* _SHORT EXERCISE_
In the part of the records that opens with the line containing "Given: Click the" and runs through the end of the records, please substitute "symbol" for every "icon" and write those lines out again with everything else unchanged.

Stored data:
____________

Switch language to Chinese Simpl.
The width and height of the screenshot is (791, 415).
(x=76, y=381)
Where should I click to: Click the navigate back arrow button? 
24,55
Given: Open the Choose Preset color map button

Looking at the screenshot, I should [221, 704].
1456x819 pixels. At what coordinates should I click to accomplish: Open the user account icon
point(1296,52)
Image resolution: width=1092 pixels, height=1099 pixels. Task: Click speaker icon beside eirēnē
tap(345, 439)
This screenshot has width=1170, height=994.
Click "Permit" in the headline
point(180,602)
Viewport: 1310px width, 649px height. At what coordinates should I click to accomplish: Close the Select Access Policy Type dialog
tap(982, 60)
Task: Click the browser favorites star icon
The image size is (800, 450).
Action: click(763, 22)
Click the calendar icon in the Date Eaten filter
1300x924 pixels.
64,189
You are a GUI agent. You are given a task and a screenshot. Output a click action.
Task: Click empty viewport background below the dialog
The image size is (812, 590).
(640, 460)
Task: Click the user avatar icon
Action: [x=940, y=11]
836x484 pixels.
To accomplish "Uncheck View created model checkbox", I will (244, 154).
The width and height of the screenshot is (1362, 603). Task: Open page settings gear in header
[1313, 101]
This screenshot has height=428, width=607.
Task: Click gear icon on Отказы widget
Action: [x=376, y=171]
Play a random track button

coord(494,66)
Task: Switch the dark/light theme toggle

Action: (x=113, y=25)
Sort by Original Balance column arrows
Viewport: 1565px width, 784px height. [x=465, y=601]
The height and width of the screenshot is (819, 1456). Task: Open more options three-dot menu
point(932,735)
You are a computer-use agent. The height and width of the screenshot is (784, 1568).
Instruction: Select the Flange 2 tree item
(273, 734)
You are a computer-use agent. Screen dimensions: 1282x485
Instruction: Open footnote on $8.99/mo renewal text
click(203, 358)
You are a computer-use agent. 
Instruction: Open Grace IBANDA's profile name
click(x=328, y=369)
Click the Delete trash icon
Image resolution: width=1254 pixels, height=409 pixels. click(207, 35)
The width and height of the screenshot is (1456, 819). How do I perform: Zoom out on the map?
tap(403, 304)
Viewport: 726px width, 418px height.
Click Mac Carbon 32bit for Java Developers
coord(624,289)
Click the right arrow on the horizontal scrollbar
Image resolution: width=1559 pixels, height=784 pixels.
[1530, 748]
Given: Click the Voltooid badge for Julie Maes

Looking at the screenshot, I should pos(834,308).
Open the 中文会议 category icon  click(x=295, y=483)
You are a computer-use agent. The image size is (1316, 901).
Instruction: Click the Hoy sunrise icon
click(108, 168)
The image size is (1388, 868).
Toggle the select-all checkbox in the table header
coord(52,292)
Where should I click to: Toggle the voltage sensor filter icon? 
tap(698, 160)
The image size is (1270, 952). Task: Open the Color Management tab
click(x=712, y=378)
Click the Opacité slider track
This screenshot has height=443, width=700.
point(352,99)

____________

* _SOLVED EXERCISE_
Given: Click the Voltooid badge for Julie Maes

Looking at the screenshot, I should pos(834,308).
Open the 中文会议 category symbol  click(x=295, y=483)
You are a computer-use agent. The image size is (1316, 901).
Instruction: Click the Hoy sunrise symbol
click(108, 168)
The image size is (1388, 868).
Toggle the select-all checkbox in the table header
coord(52,292)
Where should I click to: Toggle the voltage sensor filter symbol? 
tap(698, 160)
The image size is (1270, 952). Task: Open the Color Management tab
click(x=712, y=378)
Click the Opacité slider track
This screenshot has height=443, width=700.
point(352,99)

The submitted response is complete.